+++ DATA TO PROCESS +++

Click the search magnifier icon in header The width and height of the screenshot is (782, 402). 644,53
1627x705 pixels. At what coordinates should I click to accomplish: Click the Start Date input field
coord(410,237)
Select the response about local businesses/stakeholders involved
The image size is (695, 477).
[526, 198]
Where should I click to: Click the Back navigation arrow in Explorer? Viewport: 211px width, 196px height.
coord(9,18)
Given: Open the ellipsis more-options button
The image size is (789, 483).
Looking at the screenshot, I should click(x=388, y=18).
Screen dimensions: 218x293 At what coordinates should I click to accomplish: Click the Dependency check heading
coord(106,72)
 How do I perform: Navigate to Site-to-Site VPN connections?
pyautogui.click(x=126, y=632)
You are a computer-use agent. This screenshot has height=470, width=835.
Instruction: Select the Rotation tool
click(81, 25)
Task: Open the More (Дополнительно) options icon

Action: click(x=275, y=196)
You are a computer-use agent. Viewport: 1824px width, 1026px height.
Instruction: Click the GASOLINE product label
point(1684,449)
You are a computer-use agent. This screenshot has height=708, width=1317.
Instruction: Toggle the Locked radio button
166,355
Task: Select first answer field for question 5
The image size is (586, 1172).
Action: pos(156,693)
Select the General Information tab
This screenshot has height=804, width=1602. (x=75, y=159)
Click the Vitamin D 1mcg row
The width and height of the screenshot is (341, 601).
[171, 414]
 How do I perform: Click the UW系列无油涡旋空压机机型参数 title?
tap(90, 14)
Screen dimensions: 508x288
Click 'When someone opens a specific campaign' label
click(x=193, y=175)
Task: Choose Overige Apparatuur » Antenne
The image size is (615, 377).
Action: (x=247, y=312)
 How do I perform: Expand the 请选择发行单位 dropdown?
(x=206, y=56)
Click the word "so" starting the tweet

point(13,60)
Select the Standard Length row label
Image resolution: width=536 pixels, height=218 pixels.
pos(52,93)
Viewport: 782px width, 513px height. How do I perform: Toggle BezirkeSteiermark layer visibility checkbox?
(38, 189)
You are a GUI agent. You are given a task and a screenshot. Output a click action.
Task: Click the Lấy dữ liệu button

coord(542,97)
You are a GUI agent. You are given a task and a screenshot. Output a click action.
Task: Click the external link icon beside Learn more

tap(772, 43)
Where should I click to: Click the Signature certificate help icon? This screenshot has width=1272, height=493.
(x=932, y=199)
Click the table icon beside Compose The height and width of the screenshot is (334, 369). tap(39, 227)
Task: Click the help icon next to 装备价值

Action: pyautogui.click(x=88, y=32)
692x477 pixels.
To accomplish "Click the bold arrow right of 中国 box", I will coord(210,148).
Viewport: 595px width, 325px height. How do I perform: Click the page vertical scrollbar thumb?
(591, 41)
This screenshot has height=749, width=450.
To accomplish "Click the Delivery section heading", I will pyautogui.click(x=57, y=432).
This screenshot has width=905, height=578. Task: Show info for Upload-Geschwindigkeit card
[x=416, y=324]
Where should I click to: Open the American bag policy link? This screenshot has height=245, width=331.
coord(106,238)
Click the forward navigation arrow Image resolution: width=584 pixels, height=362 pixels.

+++

• **WRITTEN EXERCISE**
Format every row above as a JSON list of strings, with one string for each line and blank lines omitted.

• **TASK ANSWER**
[
  "Click the search magnifier icon in header The width and height of the screenshot is (782, 402). 644,53",
  "1627x705 pixels. At what coordinates should I click to accomplish: Click the Start Date input field",
  "coord(410,237)",
  "Select the response about local businesses/stakeholders involved",
  "The image size is (695, 477).",
  "[526, 198]",
  "Where should I click to: Click the Back navigation arrow in Explorer? Viewport: 211px width, 196px height.",
  "coord(9,18)",
  "Given: Open the ellipsis more-options button",
  "The image size is (789, 483).",
  "Looking at the screenshot, I should click(x=388, y=18).",
  "Screen dimensions: 218x293 At what coordinates should I click to accomplish: Click the Dependency check heading",
  "coord(106,72)",
  " How do I perform: Navigate to Site-to-Site VPN connections?",
  "pyautogui.click(x=126, y=632)",
  "You are a computer-use agent. This screenshot has height=470, width=835.",
  "Instruction: Select the Rotation tool",
  "click(81, 25)",
  "Task: Open the More (Дополнительно) options icon",
  "Action: click(x=275, y=196)",
  "You are a computer-use agent. Viewport: 1824px width, 1026px height.",
  "Instruction: Click the GASOLINE product label",
  "point(1684,449)",
  "You are a computer-use agent. This screenshot has height=708, width=1317.",
  "Instruction: Toggle the Locked radio button",
  "166,355",
  "Task: Select first answer field for question 5",
  "The image size is (586, 1172).",
  "Action: pos(156,693)",
  "Select the General Information tab",
  "This screenshot has height=804, width=1602. (x=75, y=159)",
  "Click the Vitamin D 1mcg row",
  "The width and height of the screenshot is (341, 601).",
  "[171, 414]",
  " How do I perform: Click the UW系列无油涡旋空压机机型参数 title?",
  "tap(90, 14)",
  "Screen dimensions: 508x288",
  "Click 'When someone opens a specific campaign' label",
  "click(x=193, y=175)",
  "Task: Choose Overige Apparatuur » Antenne",
  "The image size is (615, 377).",
  "Action: (x=247, y=312)",
  " How do I perform: Expand the 请选择发行单位 dropdown?",
  "(x=206, y=56)",
  "Click the word \"so\" starting the tweet",
  "point(13,60)",
  "Select the Standard Length row label",
  "Image resolution: width=536 pixels, height=218 pixels.",
  "pos(52,93)",
  "Viewport: 782px width, 513px height. How do I perform: Toggle BezirkeSteiermark layer visibility checkbox?",
  "(38, 189)",
  "You are a GUI agent. You are given a task and a screenshot. Output a click action.",
  "Task: Click the Lấy dữ liệu button",
  "coord(542,97)",
  "You are a GUI agent. You are given a task and a screenshot. Output a click action.",
  "Task: Click the external link icon beside Learn more",
  "tap(772, 43)",
  "Where should I click to: Click the Signature certificate help icon? This screenshot has width=1272, height=493.",
  "(x=932, y=199)",
  "Click the table icon beside Compose The height and width of the screenshot is (334, 369). tap(39, 227)",
  "Task: Click the help icon next to 装备价值",
  "Action: pyautogui.click(x=88, y=32)",
  "692x477 pixels.",
  "To accomplish \"Click the bold arrow right of 中国 box\", I will coord(210,148).",
  "Viewport: 595px width, 325px height. How do I perform: Click the page vertical scrollbar thumb?",
  "(591, 41)",
  "This screenshot has height=749, width=450.",
  "To accomplish \"Click the Delivery section heading\", I will pyautogui.click(x=57, y=432).",
  "This screenshot has width=905, height=578. Task: Show info for Upload-Geschwindigkeit card",
  "[x=416, y=324]",
  "Where should I click to: Open the American bag policy link? This screenshot has height=245, width=331.",
  "coord(106,238)",
  "Click the forward navigation arrow Image resolution: width=584 pixels, height=362 pixels."
]